━━━━━ Data to process

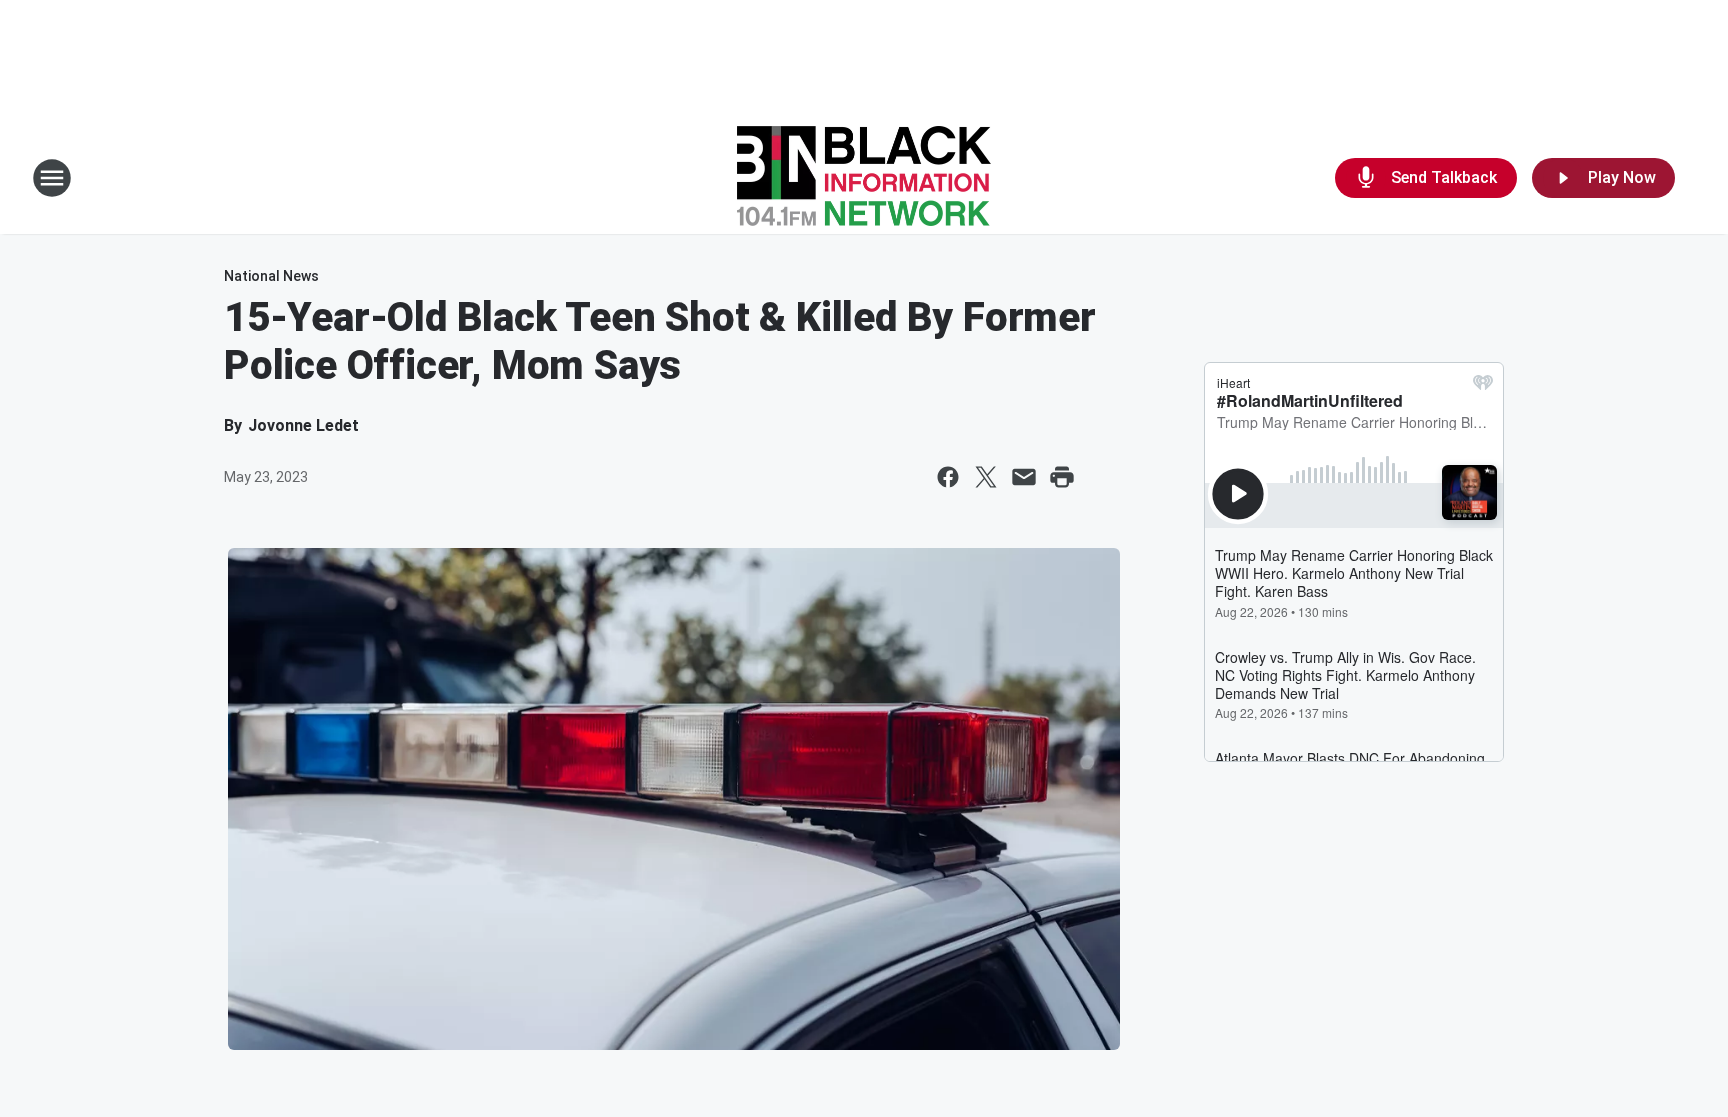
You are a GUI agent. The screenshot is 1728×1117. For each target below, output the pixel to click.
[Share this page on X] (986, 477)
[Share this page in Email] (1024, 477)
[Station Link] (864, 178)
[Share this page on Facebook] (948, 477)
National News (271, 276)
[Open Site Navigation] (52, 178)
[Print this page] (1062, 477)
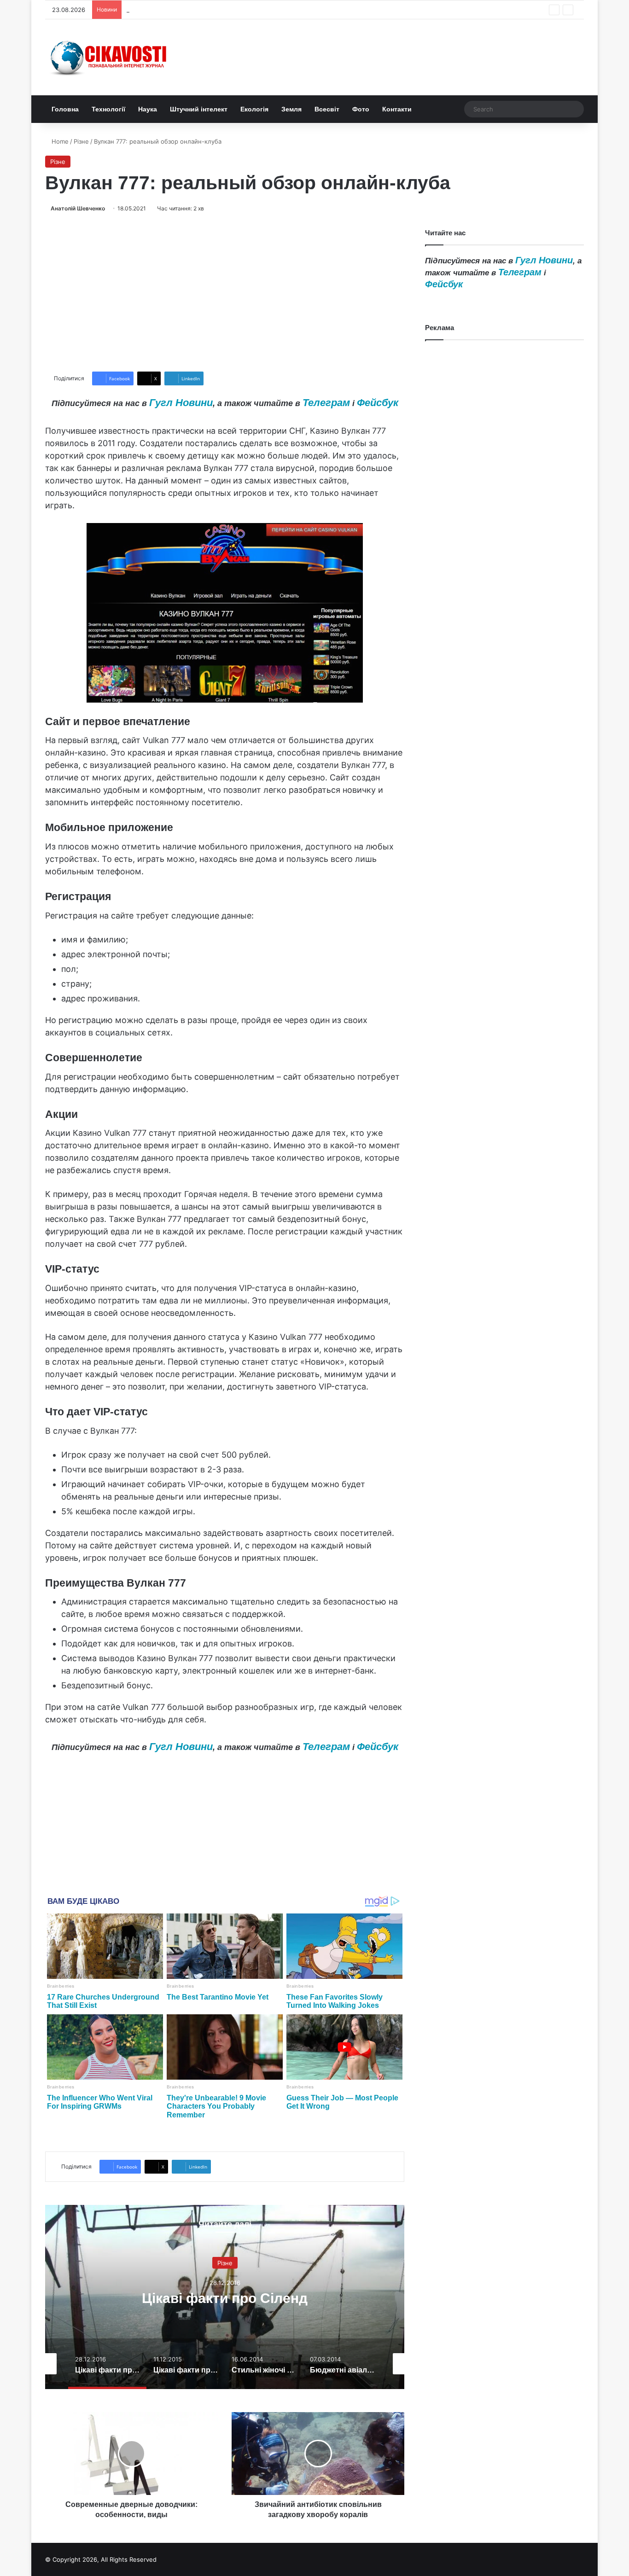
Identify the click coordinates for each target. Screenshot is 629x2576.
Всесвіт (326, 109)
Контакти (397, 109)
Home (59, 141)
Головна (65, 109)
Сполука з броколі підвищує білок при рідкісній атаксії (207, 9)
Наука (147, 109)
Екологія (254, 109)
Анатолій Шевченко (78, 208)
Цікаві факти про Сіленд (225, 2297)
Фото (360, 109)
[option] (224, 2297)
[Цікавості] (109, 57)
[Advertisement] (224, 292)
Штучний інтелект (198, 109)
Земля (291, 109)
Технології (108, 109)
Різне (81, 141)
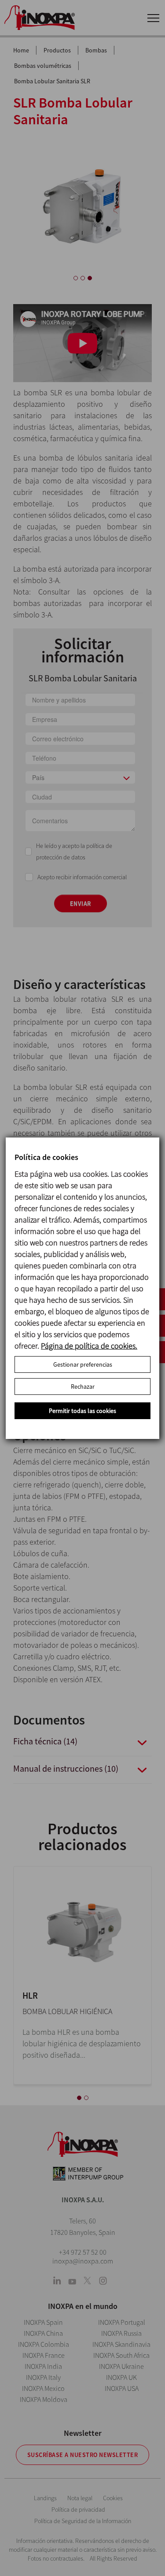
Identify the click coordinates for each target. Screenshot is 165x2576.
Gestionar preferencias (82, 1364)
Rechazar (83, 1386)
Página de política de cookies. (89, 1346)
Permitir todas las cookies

━━━━━━━━━━

| What is expected |
Starting at the line that holds "[option] (224, 2297)", repeat every line through the end of the listing exactly as written, skipping any picture.

| Response for this exercise |
[option] (224, 2297)
[Цікавості] (109, 57)
[Advertisement] (224, 292)
Штучний інтелект (198, 109)
Земля (291, 109)
Технології (108, 109)
Різне (81, 141)
Identify the click coordinates for each target. Screenshot is 165x2576.
Gestionar preferencias (82, 1364)
Rechazar (83, 1386)
Página de política de cookies. (89, 1346)
Permitir todas las cookies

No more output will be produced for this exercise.